LA Times Columnist Meghan Daum, in a piece reminiscing about the late Joan Rivers, suggests that we are living in a “culture of outrage.” She’s not the first person to level that charge and I’m sure she won’t be the last.

But is it true? Is our culture no longer civil? Or is it just that the fringes, which may have grown slightly in the fertilizer of political partisanship that rules the day in DC, are a bit more vocal and confrontational than in the past? Is the vast middle of our nation — or, for that matter, our world — a culture of outrage?

outrageI don’t think so. I don’t believe, e.g., that the majority of Americans are really outraged at the way Corporatist America is treating them at every turn. If they were truly outraged they’d rage out; in short, they’d do something. But they don’t. In fact, most of them seem to have lost the capacity even to complain very loudly. Perhaps the Corporate State has so oppressed us with its rampant greed, its uncaring social policy and its coddling of the wealthiest Americans that we no longer have the energy to protest or the hope that doing so would change one tiny thing in our circumstances.

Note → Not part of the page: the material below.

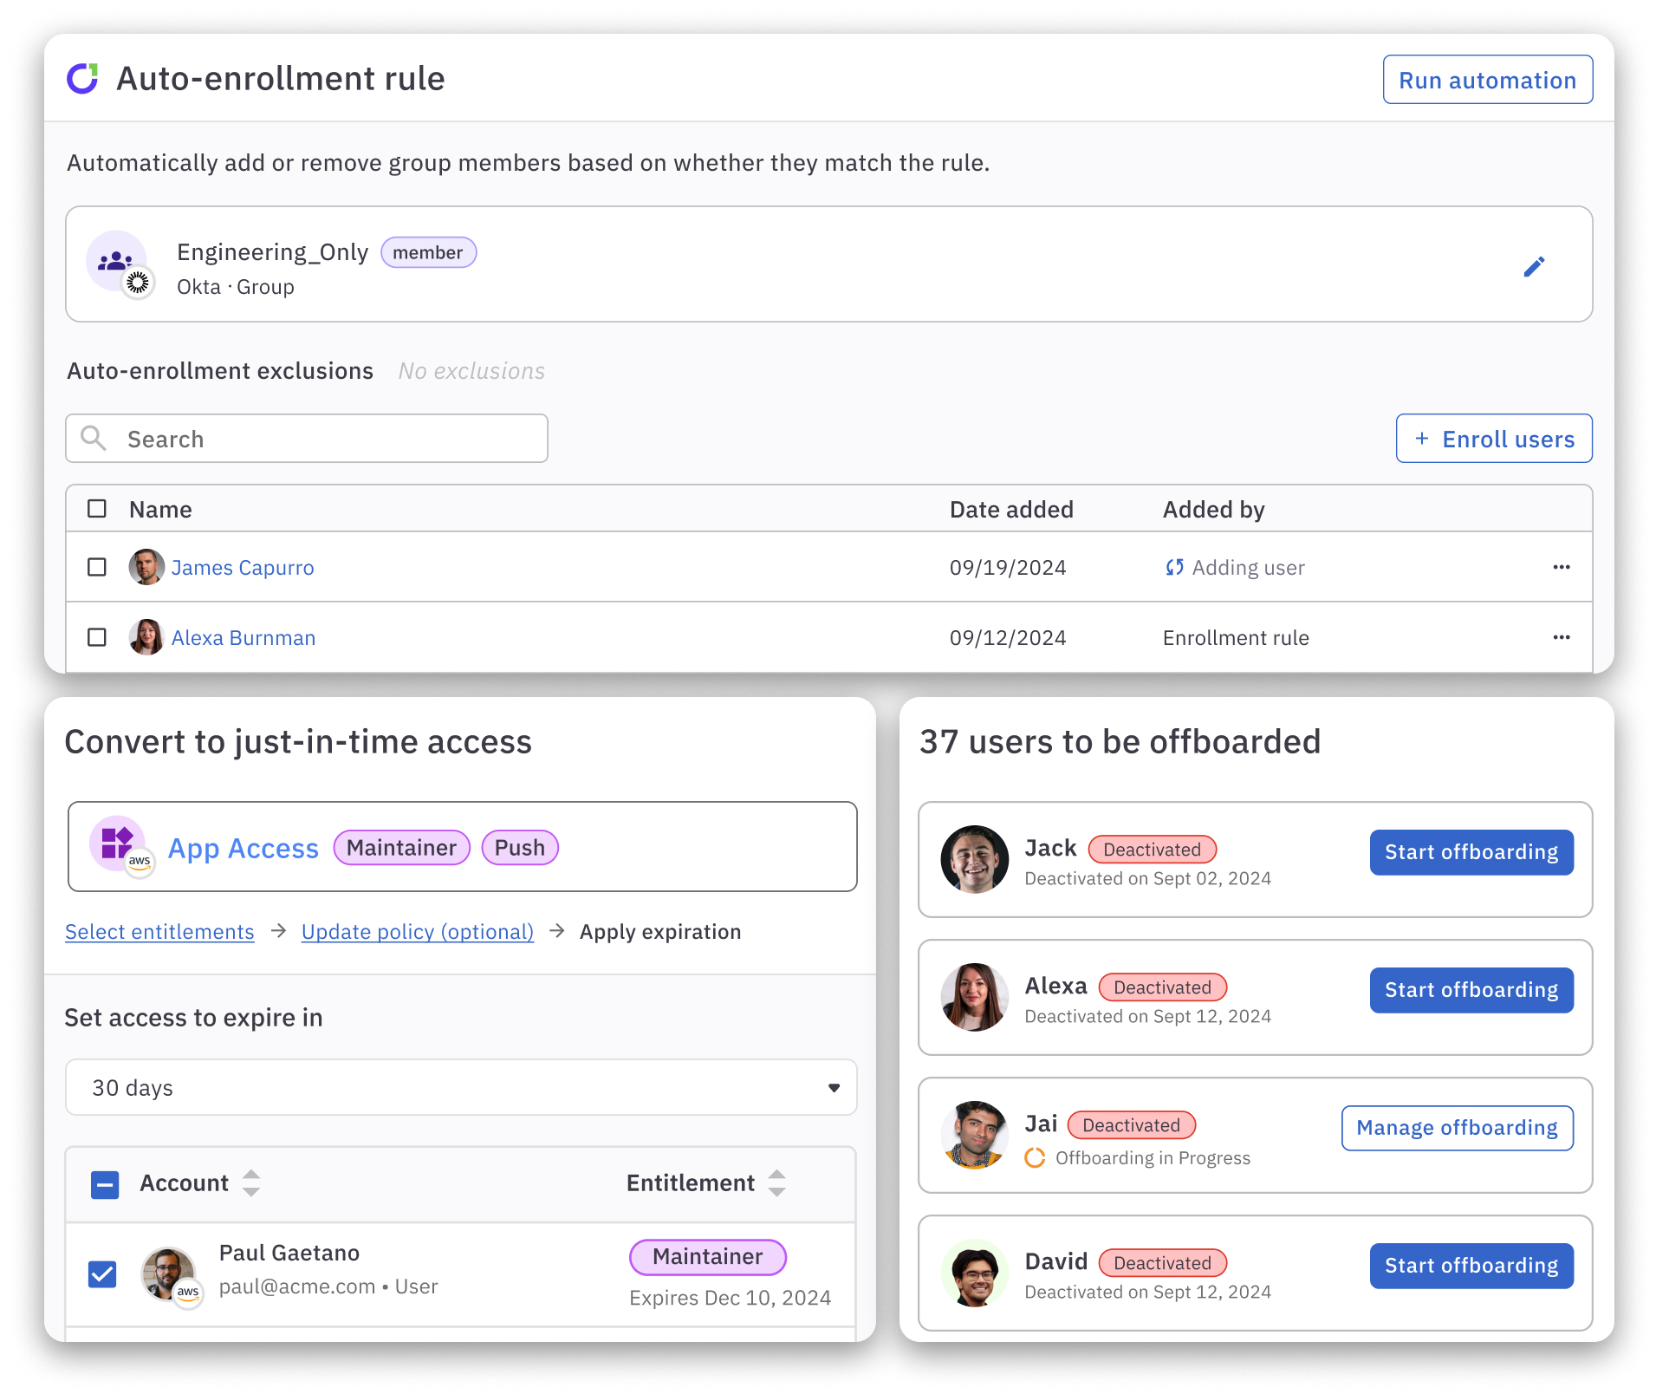Check the box next to James Capurro
Image resolution: width=1656 pixels, height=1394 pixels.
tap(97, 567)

I almost wish we were a culture of outrage. Perhaps then we’d be taking to the streets instead of burying ourselves in self-medication and isolation. Perhaps then we’d care enough to get involved in politics and force both political parties to pay more attention to our plight; hell, we might even get up enough concern that more than a small majority of us would even bother to vote.

My fear is not that we have created a culture of outrage but that we have created one of apathy and resignation. That we have collectively given up all hope of a positive future, certainly for ourselves but even for our children and grandchildren.

I am optimistic. I truly believe that we can and will reach a tipping point of enlightened souls who will wake up together and discover a better, more loving and cooperative and supportive way to live together. That we can and will create a culture of sharing, giving and cooperation. That I will live to see the day when greed is overcome by generosity and the greedy are shamed by the meek. Perhaps we won’t need outrage, won’t need people to take to the streets in protest, won’t need a revolution in our streets.

At least, I pray daily that this is so and I hold a space for it to become our common Truth.